Rond 1904 is de Stationsstraat verlengd langs het spoor in de richting van het nieuwe Stationsplein (het huidige).
Het weggetje langs de huizen volgt het tracé van de "Oude Vught", een straat die aan de andere kant van
het spoor "Industriestraat" is gaan heten.
Door deze aanpassingen is ter plaatse van de huisnummers 1 t/m 18 een driehoekvormige open ruimte met een
parkaanleg ontstaan.
De bebouwing aan dit deel van de Stationsstraat wordt door een rijbaan met een stoep ontsloten.
In het zuiden grenst deze ruimte aan de Vughtstraat.
Ten westen van de straat bevindt zich het spoorwegemplacement.

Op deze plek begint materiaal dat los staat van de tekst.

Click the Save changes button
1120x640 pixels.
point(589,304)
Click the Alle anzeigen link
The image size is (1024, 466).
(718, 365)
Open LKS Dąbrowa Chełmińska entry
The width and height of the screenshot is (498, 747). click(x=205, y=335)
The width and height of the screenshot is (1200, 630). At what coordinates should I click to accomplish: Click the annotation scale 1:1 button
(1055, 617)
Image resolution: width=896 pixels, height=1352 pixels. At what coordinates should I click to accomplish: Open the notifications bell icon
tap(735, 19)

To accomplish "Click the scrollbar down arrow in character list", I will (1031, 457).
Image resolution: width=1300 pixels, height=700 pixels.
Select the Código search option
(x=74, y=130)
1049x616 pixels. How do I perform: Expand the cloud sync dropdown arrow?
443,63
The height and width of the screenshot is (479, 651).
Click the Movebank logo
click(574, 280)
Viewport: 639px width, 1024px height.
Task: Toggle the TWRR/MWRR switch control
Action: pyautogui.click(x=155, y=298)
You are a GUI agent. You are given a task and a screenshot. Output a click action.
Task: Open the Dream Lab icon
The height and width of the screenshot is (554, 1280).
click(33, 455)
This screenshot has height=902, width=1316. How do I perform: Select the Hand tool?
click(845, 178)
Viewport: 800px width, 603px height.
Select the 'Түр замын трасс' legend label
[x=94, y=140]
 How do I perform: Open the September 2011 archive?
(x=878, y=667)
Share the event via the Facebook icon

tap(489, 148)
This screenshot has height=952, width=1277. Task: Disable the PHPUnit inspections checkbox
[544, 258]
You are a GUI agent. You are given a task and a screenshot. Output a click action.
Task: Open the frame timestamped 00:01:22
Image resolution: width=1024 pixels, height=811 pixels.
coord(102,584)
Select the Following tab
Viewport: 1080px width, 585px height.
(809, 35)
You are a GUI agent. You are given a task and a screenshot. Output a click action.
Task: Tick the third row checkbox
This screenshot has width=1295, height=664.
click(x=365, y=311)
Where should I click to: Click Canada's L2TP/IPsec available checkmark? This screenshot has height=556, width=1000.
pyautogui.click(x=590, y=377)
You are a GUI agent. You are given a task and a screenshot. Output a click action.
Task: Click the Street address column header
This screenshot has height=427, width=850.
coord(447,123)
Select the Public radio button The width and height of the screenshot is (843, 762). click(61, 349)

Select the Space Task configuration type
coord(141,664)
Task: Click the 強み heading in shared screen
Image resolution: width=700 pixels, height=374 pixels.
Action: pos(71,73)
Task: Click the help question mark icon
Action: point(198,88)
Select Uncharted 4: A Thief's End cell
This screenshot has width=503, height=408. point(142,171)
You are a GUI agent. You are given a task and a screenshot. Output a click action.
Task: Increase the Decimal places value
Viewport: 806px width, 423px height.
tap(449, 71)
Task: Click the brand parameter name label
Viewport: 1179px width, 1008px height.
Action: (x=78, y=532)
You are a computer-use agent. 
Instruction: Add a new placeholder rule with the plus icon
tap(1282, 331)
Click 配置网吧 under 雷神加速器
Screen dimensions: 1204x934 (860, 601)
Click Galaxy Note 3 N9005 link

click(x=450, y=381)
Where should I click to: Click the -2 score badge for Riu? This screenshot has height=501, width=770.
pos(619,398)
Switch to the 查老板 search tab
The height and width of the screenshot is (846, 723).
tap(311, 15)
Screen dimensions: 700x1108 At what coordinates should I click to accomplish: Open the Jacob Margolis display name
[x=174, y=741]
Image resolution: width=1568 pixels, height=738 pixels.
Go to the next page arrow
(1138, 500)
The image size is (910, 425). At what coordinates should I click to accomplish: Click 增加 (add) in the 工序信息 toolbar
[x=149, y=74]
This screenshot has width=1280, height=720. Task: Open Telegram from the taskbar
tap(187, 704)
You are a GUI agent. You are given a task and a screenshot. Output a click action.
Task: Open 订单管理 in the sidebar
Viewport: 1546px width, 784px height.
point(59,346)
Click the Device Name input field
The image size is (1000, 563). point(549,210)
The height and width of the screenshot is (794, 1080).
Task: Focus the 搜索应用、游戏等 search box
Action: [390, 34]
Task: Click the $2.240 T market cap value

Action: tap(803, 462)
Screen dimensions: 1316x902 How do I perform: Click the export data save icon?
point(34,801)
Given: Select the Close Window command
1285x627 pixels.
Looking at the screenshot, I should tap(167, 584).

De onderkelderde woonhuizen ter plaatse van Stationsstraat 3 en 4 liggen met de voorgevel direct aan de
stoep en zijn qua voorgevels symmetrisch gebouwd.
Aan de rechterzijde grenzen de woonhuizen aan het Emile van Loonpark, aan de linkerzijde scheidt een kleine
steeg de panden van de naastliggende bebouwing. Woonhuis
Het woonhuis Stationsstraat 4 is in 1857 gebouwd te Roosendaal in opdracht van C. de Bruijn en heeft
gepleisterde gevels met aan de linkerzijde van de voorgevel een gepleisterde liseen met blokverband.
Het pand bestaat uit een kelder, een begane grond, een verdieping en een mezzanino onder een zadeldak
dat gedekt is gesmoorde Hollandse pannen. Het woonhuis is op de straat georiënteerd. Voorgevel
De gevelopeningen in de voorgevel hebben een geprofileerde gepleisterde omlijsting.
De vensters hebben een hardstenen lekdorpel.
Ter hoogte van het maaiveld bevinden zich twee kelderramen in een souterrain.
De toegang tot de begane grond (de bel-etage) is bereikbaar via een hardstenen trap met zes treden.
Links van de toegang bevinden zich twee vensters met een vierruits stolpraam en een ongedeeld bovenlicht.
De toegang wordt gevormd door een toegangsdeur met een ongedeeld bovenlicht.
Ter hoogte van de verdieping bevinden drie vensters met een vierruits onderraam en een ongedeeld bovenlicht
zonder glas-in-lood.
De gevel wordt afgesloten met een gepleisterde fries en een geprofileerde bakgoot op gedecoreerde consoles.
In het fries zijn de vensters van de mezzanino opgenomen. Linker zijgevel
De linker zijgevel is blind en wordt afgesloten met een gepleisterde band. Rechter zijgevel
De rechterzijgevel wordt door het belendende pand ingenomen. Achtergevel
De achtergevel is vanaf de openbare weg niet zichtbaar.